→ **INFORMATION GIVEN**:
+++++

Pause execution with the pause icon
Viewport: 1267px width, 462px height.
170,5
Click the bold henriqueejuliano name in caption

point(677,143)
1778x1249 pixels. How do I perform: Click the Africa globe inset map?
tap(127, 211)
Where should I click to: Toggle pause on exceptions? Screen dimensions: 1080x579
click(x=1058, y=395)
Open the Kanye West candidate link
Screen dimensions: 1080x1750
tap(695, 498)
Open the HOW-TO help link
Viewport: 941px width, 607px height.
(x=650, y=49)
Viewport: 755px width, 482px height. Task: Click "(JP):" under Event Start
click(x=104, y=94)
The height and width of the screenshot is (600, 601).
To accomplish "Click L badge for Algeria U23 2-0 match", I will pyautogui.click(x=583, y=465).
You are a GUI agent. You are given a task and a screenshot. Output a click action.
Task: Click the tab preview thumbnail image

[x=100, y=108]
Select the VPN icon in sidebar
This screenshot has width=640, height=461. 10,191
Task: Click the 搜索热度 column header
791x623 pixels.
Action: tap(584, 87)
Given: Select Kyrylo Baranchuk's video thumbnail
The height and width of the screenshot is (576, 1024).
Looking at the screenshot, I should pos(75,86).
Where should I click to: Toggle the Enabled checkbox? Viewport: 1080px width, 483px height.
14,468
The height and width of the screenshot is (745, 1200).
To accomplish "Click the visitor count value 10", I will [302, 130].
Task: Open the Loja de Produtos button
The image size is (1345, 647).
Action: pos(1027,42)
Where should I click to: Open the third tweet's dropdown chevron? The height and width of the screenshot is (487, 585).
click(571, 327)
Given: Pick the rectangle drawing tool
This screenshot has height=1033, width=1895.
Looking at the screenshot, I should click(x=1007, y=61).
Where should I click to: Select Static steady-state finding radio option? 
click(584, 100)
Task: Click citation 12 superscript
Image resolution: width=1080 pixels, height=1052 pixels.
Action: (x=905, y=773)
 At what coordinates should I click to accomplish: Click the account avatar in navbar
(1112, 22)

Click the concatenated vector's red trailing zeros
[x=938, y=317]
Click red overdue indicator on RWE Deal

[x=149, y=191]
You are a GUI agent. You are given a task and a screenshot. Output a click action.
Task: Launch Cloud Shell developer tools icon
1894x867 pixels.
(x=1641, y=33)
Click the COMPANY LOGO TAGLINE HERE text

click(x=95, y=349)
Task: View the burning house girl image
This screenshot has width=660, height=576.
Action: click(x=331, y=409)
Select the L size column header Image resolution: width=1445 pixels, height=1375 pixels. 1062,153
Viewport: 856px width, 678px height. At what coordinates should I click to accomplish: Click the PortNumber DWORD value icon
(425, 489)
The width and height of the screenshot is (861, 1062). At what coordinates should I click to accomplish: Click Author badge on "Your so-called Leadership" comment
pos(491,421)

+++++

Using the data above, output each line exactly.

Pause execution with the pause icon
Viewport: 1267px width, 462px height.
170,5
Click the bold henriqueejuliano name in caption

point(677,143)
1778x1249 pixels. How do I perform: Click the Africa globe inset map?
tap(127, 211)
Where should I click to: Toggle pause on exceptions? Screen dimensions: 1080x579
click(x=1058, y=395)
Open the Kanye West candidate link
Screen dimensions: 1080x1750
tap(695, 498)
Open the HOW-TO help link
Viewport: 941px width, 607px height.
(x=650, y=49)
Viewport: 755px width, 482px height. Task: Click "(JP):" under Event Start
click(x=104, y=94)
The height and width of the screenshot is (600, 601).
To accomplish "Click L badge for Algeria U23 2-0 match", I will pyautogui.click(x=583, y=465).
You are a GUI agent. You are given a task and a screenshot. Output a click action.
Task: Click the tab preview thumbnail image

[x=100, y=108]
Select the VPN icon in sidebar
This screenshot has width=640, height=461. 10,191
Task: Click the 搜索热度 column header
791x623 pixels.
Action: tap(584, 87)
Given: Select Kyrylo Baranchuk's video thumbnail
The height and width of the screenshot is (576, 1024).
Looking at the screenshot, I should pos(75,86).
Where should I click to: Toggle the Enabled checkbox? Viewport: 1080px width, 483px height.
14,468
The height and width of the screenshot is (745, 1200).
To accomplish "Click the visitor count value 10", I will [302, 130].
Task: Open the Loja de Produtos button
The image size is (1345, 647).
Action: pos(1027,42)
Where should I click to: Open the third tweet's dropdown chevron? The height and width of the screenshot is (487, 585).
click(571, 327)
Given: Pick the rectangle drawing tool
This screenshot has height=1033, width=1895.
Looking at the screenshot, I should click(x=1007, y=61).
Where should I click to: Select Static steady-state finding radio option? 
click(584, 100)
Task: Click citation 12 superscript
Image resolution: width=1080 pixels, height=1052 pixels.
Action: (x=905, y=773)
 At what coordinates should I click to accomplish: Click the account avatar in navbar
(1112, 22)

Click the concatenated vector's red trailing zeros
[x=938, y=317]
Click red overdue indicator on RWE Deal

[x=149, y=191]
You are a GUI agent. You are given a task and a screenshot. Output a click action.
Task: Launch Cloud Shell developer tools icon
1894x867 pixels.
(x=1641, y=33)
Click the COMPANY LOGO TAGLINE HERE text

click(x=95, y=349)
Task: View the burning house girl image
This screenshot has width=660, height=576.
Action: click(x=331, y=409)
Select the L size column header Image resolution: width=1445 pixels, height=1375 pixels. 1062,153
Viewport: 856px width, 678px height. At what coordinates should I click to accomplish: Click the PortNumber DWORD value icon
(425, 489)
The width and height of the screenshot is (861, 1062). At what coordinates should I click to accomplish: Click Author badge on "Your so-called Leadership" comment
pos(491,421)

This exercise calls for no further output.